The economy might be showing glimmers of hope, but don’t expect one casualty of the recession — the company-sponsored holiday party — to bounce back any time soon.
Under pressure to cut spending, many companies have cut out the catered lunches or off-campus bashes for employees and gone to potlucks instead — or nothing at all.
Executive search firm Amprop Battalia Winston, which has done holiday office party surveys for more than two decades, found that in 2006, 95 percent of the companies it surveyed were planning an employee fete. That was down to 79 percent in 2010. And the slide continues.
This year, of the 120 companies it surveyed nationwide, 74 percent said they were planning holiday parties. It was the lowest percentage ever in the surveys.
Dale Winston, Amprop’s chief executive, was not optimistic the trend would turn around, even if the economy bounced fully back.
“Once a company does away with them, parties rarely get back in the budget,” she said. “Some young people entering the job market may never see a corporate holiday party.”
Food giant Nestle’s Southwest Region used to have a big annual party for more than 300 Southern California employees. The shindigs would be held at the Queen Mary, hotels or a cruise ship with three-course dinners, open bars, dancing, entertainment and television giveaways.
“They were big — like, really big,” said Andrea Estrada, an Upland resident whose husband works in the company’s warehouse in the city of Industry, Calif. “And you could drink whatever you wanted — shots, beer, wine, mixed drinks. It was top-shelf.”
Then, after 2008, the revelry suddenly stopped. Nestle hasn’t thrown a Southern California party since.
“They just said, ‘Sorry, no more,’ and didn’t even try to wean people off,” Estrada said.
Many companies that still have office parties are finding ways to curb expenses.

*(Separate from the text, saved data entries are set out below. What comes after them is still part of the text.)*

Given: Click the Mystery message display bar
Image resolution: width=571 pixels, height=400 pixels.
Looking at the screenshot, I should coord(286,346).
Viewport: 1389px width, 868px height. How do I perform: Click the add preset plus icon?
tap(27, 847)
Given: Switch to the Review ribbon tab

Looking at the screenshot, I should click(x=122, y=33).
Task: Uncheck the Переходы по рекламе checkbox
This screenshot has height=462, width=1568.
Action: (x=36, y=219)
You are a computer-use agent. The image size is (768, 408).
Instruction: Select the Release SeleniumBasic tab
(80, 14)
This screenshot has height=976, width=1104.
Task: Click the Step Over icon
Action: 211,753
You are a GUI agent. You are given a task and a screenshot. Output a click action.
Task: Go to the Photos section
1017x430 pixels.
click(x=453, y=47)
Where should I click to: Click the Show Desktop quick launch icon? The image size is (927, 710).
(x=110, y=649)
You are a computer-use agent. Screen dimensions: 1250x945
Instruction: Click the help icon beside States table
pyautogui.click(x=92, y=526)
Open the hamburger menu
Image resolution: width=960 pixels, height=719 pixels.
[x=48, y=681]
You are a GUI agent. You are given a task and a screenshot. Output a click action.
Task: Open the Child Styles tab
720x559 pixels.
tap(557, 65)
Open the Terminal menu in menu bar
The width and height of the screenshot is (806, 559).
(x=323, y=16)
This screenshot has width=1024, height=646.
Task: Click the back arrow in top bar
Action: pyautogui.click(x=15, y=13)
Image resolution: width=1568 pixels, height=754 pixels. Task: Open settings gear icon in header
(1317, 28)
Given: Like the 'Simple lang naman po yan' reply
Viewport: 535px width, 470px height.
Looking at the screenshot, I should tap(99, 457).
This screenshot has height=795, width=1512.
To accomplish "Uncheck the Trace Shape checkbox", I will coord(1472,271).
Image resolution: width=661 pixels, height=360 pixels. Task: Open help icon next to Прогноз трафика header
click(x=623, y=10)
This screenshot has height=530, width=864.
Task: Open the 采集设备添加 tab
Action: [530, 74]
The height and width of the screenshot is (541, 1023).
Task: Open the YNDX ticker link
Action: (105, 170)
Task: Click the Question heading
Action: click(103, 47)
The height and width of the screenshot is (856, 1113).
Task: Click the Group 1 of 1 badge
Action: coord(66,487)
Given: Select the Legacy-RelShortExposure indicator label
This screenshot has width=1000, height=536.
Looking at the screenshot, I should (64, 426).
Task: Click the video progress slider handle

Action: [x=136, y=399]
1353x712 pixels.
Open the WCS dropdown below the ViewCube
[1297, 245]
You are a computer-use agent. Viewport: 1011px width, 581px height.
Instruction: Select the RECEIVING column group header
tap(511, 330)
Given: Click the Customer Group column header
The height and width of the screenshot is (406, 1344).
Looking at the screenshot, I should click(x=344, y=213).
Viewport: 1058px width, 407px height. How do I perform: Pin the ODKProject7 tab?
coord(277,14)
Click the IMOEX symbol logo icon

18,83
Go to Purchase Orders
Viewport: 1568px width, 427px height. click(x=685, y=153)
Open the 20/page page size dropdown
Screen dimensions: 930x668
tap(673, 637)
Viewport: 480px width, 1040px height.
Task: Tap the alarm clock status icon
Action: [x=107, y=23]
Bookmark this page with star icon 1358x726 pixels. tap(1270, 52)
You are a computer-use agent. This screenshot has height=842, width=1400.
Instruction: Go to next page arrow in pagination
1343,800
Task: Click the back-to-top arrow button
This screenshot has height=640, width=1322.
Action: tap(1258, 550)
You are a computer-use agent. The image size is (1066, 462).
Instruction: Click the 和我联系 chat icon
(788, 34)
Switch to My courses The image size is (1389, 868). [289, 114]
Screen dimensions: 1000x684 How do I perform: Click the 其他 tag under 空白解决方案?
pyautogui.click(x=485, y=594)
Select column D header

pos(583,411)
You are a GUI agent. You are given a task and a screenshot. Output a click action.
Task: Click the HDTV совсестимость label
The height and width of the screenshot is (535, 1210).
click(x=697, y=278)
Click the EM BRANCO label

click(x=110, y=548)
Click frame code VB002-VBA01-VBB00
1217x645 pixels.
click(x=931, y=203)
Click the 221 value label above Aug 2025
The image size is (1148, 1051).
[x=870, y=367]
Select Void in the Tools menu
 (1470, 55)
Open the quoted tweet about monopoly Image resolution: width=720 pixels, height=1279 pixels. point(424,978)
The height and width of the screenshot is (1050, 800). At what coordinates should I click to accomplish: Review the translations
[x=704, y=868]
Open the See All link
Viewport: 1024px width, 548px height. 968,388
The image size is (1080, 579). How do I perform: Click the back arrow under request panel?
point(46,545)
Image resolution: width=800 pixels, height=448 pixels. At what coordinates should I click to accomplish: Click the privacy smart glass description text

About 60 percent of firms surveyed by outplacement firm Challenger, Gray & Christmas Inc. said they would limit party attendance to employees only this year, compared with 54 percent in 2010.
And more companies, such as Los Angeles-based Coffee Bean & Tea Leaf, are holding their parties at the office rather than paying for outside facilities.
Others are shifting their festivities to restaurants, which are cheaper to rent than museums, concert halls and other venues, said Teri Kinne, who runs an event-planning business in Beverly Hills, Calif. Instead of multi-course meals and open bars, Kinne said, firms are going with finger foods and beer.
J. Schwartz, owner Los Angeles-based party-planning company Entertainment Contractor, longed for the days when firms would order up fake snow, penguins, trains, caricature artists and face-painting stations for holiday events. Now, companies are padding their party entertainment through venues such as Craigslist or using in-house volunteers.
“Companies aren’t blowing it out anymore – they’re very cost-conscious,” he said. “They’re shopping around more.”
Even firms that are finally doing better, post recession, are not going all out for fear that it would make them look callous in the face of still-high unemployment.
“Everyone wants to be right-sized and conservative,” Kinne said. “That’s key… to not be over the top – to have a celebration but look good doing it.”
Some have switched to charity and team-building efforts for the season. El Segundo, Calif.-based toy giant Mattel is taking funds that used to go to company departments for their parties and instead organizing a 12-day holiday charity event at inner-city schools.
To be sure, there are companies back in holiday party mode this year.
Yellow Thunder Media, a downtown Los Angeles startup specializing in social media, went from no party in 2010 to a catered bash this year with nearly 150 people and a DJ at its Watermarke Tower headquarters.
And nutrition company Herbalife International is moving its celebration out of its headquarters for the first time since 2008, when it canceled plans to party at Los Angeles’ Union Station. This year, employees will gather at the spacious Book Bindery building in Culver City, Calif.